1. KEDA Prometheus Scaler ServerAddress
This policy demonstrates how to centralize and dynamically manage configuration across multiple resources. Without this policy, updating the Prometheus server address requires modifying each individual ScaledObject. This can be time consuming and error-prone, especially in environments with many microservices: https://github.com/rodrigorfk/k8s-kyverno-mutating-policies/tree/main/src/examples/02-keda-prometheus-address
Key features:
- Centralizes the Prometheus server address for KEDA (Kubernetes Event-driven Autoscaling) ScaledObjects
- Automatically updates ScaledObjects when the central configuration changes
- Reduces operational overhead in environments with many microservices using KEDA
Use case: Ideal for organizations using KEDA extensively with Prometheus, where maintaining consistent configurations across multiple services is crucial.
2. Default hardware architecture for pods
This policy addresses challenges in heterogeneous Kubernetes clusters with mixed hardware architectures: https://github.com/rodrigorfk/k8s-kyverno-mutating-policies/tree/main/src/examples/03-pod-hardware-arch
Key features:
- Automatically assigns a default architecture to newly created pods when not specified
- Allows setting default architecture per namespace
- Prevents scheduling issues in clusters with mixed node architectures (e.g., amd64 and arm64)
Use case: Perfect for organizations managing clusters with diverse hardware, ensuring workloads are scheduled on compatible nodes.
3. Public registry image mutation
This policy enhances security and performance by redirecting public image pulls to private registries: https://github.com/rodrigorfk/k8s-kyverno-mutating-policies/tree/main/src/examples/04-image-registry
Key features:
- Replaces public image registries with private alternatives
- Integrates with Amazon ECR, handling cross-region scenarios
- Adds necessary imagePullSecrets automatically
- Uses a ConfigMap for flexible registry mapping
Advanced ECR Integration:
- Leverages Amazon ECR’s image replication and pull-through cache capabilities
- Optimizes image pulling by redirecting to the same-region ECR repository
- Significantly reduces pod startup time by pulling images from the same region
- Utilizes ECR’s caching mechanisms for faster subsequent pulls
- Eliminates egress costs associated with pulling images from different regions
- Reduces bandwidth usage and associated costs for repetitive image pulls
Use case: Excellent for organizations wanting to control and optimize container image sources, particularly those using cloud provider-specific registries like Amazon ECR.
By implementing this policy, organizations can seamlessly transition from using public registries to a more secure, efficient, and cost-effective private registry setup, all without requiring changes to existing deployment manifests or developer workflows.

- Problems to solve
• A. Answer the following about the policy overview above:
(i) Without the first policy, what must be modified to update the Prometheus server address?
(ii) Which two node architectures are given as an example of a mixed cluster?
(iii) What does the public registry image mutation policy use for flexible registry mapping?
• B. Return, word for word, the passage of the policy overview from "2. Default hardware" to "on compatible nodes.".

- Recorded information
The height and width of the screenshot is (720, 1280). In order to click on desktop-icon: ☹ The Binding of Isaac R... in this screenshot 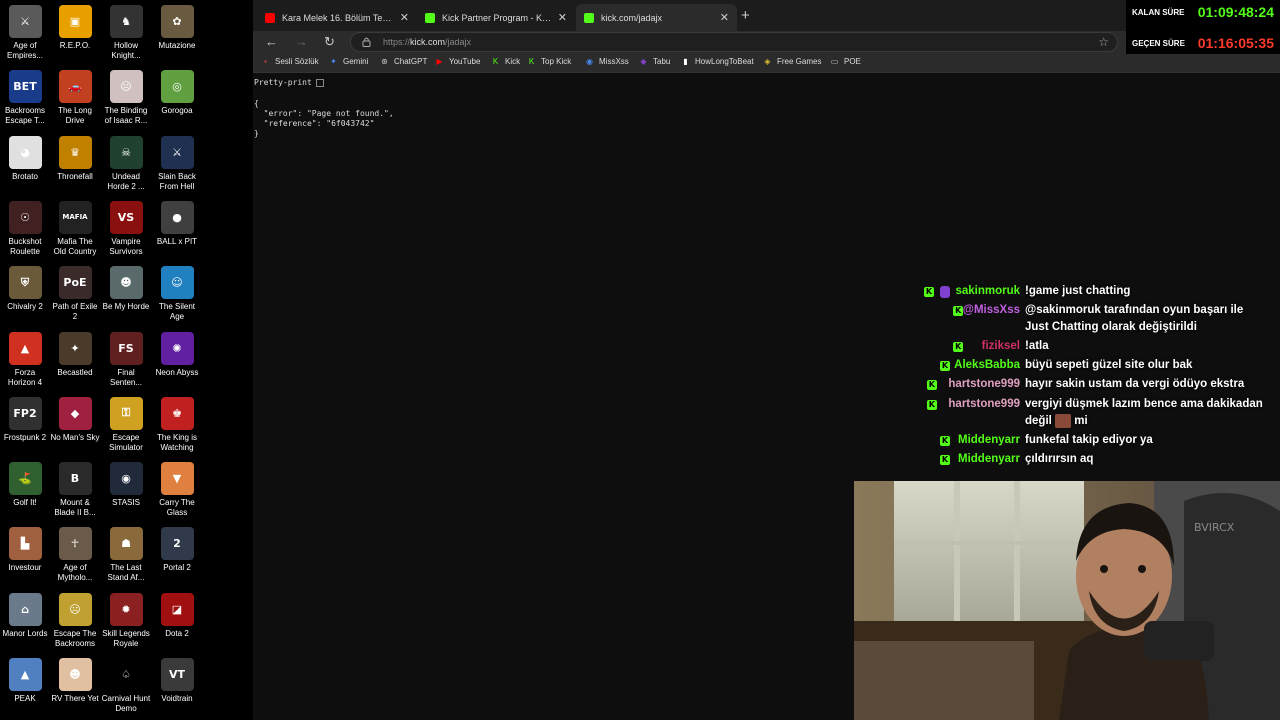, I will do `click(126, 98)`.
...
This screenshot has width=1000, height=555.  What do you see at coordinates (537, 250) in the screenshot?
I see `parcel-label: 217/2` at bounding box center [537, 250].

- Task-by-task results
• A.
(i) Each individual ScaledObject.
(ii) amd64 and arm64.
(iii) A ConfigMap.

• B.
2. Default hardware architecture for pods
This policy addresses challenges in heterogeneous Kubernetes clusters with mixed hardware architectures: https://github.com/rodrigorfk/k8s-kyverno-mutating-policies/tree/main/src/examples/03-pod-hardware-arch
Key features:
- Automatically assigns a default architecture to newly created pods when not specified
- Allows setting default architecture per namespace
- Prevents scheduling issues in clusters with mixed node architectures (e.g., amd64 and arm64)
Use case: Perfect for organizations managing clusters with diverse hardware, ensuring workloads are scheduled on compatible nodes.